Notes for Search API Alterations - 2012-07-25
=============================================
Currently, the search API consists of a single method:
CNRead.search(session, queryType, query) → ObjectList
- queryType (string) – Indicates which search engine will be used to handle the query. Currently supported search engines include: “SOLR”. Transmitted as part of the URL path and must be escaped accordingly.
- query (string) – The remainder of the URL is passed verbatim to the respective search engine implementation. Hence it may contain additional path elements and query elements as determined by the functionality of the search engine. The caller is reponsible for providing a ‘?’ to indicate the start of the query string portion of the URL, as well as proper URL escaping. Transmitted as part of the URL path and must be escaped accordingly.
Limitations:
1. No way to discover the fields that can be used when constructing queries
2. Inflexible response structure (no returnfields)
3. No field introspection (e.g. what are the terms and their frequency in field_x?)
Is this a true limitation? Don't the examples below show that we can specify faceted searches through the query string?
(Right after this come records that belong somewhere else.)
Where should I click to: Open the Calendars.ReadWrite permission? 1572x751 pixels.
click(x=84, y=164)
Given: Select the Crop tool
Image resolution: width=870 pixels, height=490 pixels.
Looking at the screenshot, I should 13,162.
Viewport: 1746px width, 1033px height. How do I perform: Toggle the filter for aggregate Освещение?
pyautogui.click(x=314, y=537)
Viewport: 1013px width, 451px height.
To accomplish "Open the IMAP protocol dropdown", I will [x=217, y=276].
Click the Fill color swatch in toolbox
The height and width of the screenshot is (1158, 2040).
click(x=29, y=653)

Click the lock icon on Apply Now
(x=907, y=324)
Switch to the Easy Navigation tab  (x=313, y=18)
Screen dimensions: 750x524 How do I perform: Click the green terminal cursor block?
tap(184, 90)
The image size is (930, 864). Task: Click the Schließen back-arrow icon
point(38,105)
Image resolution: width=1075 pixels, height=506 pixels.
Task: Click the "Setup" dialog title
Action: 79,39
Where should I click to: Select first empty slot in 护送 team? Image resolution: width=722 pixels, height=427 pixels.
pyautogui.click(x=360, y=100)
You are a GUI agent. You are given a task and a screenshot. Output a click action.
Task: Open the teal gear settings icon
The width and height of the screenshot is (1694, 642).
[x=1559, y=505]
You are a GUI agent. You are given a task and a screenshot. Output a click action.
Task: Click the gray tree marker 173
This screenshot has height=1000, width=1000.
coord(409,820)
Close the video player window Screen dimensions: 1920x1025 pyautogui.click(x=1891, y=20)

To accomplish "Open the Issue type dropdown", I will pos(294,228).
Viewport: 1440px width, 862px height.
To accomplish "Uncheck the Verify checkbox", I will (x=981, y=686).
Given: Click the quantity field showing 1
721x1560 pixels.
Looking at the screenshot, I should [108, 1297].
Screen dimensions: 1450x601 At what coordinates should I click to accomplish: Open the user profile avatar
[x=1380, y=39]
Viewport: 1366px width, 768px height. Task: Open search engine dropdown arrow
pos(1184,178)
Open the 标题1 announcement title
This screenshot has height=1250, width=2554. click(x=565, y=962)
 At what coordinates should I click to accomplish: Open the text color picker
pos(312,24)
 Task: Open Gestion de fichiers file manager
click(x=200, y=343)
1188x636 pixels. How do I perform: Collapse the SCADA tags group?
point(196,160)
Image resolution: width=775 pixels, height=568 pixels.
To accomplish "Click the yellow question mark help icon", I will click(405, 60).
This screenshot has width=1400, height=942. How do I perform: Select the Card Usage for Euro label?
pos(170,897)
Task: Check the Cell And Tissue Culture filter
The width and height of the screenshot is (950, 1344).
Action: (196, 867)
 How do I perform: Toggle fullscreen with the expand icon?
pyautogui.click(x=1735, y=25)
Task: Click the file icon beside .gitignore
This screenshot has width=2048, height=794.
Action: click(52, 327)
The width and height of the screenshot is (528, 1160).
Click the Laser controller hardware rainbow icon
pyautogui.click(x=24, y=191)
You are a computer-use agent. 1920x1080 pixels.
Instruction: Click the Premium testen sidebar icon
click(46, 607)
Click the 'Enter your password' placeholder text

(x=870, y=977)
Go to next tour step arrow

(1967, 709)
This limitation is actually the same as #2 - when a faceted search is provided, the api does not support returning the facet info.
From my usage with mercury, it does appear that facet values/counts do have the access control portion of the query filter applied - we dont get facet counts larger than result size - which we would/should see if the facets ignored access control (right now just isPublic:true)
4. Search is implemented on CNs only, meaning that clients interacting with a MN through the DataONE APIs must be able to conenct with the CNs to do something involving discovery
5. More complex queries such as spatial on polygon
6. Datapackage-based search: would like to search for keywords (sci meta), but find ORE document matches.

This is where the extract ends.